Announcing the sanctions, the State Department said that the Chinese Communist Party had made clear that Hong Kong would never again enjoy the high degree of autonomy promised under the 1984 Sino-British Joint Declaration, and that the city will no longer be regarded as a separate jurisdiction from mainland China by the U.S.

“The United States will therefore … take action against individuals who have crushed the Hong Kong people’s freedoms,” it said in a statement on its official website.

Under an Executive Order already signed by President Donald Trump, the U.S. Treasury will freeze the U.S. assets of Lam, her chief of police Chris Tang, and secretary for security John Lee, as well as those of constitutional affairs secretary Erick Tsang and newly appointed head of national security Eric Chan.

Former police chief Stephen Lo and justice secretary Teresa Cheng are also named as targets under the sanction order.

Ruling Chinese Communist Party officials Zhang Xiaoming and Xia Baolong will also be sanctioned for being part of a body, the Hong Kong and Macao Affairs Office (HKMAO) under China’s State Council, that “threaten[s] the peace, security, stability or autonomy” of Hong Kong, the State Department said.

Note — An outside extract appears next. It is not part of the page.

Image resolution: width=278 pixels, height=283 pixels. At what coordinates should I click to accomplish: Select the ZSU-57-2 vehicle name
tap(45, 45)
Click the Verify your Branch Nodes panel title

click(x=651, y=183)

Luo Huining and Zheng Yanxiong, who as national security adviser and head of the national security office respectively, have ultimate responsibility for implementing a draconian national security law imposed on Hong Kong by decree from July 1, are also named.

“This law, purportedly enacted to ‘safeguard’ the security of Hong Kong, is in fact a tool of CCP repression,” the State Department statement said.

The U.S. Treasury said in a separate statement that the national security law had allowed China’s feared state security police to operate with impunity in Hong Kong, undermining the rule of law.

“The United States stands with the people of Hong Kong and we will use our tools and authorities to target those undermining their autonomy,” Secretary of the Treasury Steven T. Mnuchin said in a statement.

“As a result of today’s action, all property and interests in property of the individuals named above … that are in the United States or in the possession or control of U.S. persons, are blocked,” the Treasury said, adding that U.S. citizens and residents are barred from any business transactions with those named.

It said Lam was “directly responsible for implementing Beijing’s policies of suppression of freedom and democratic processes.”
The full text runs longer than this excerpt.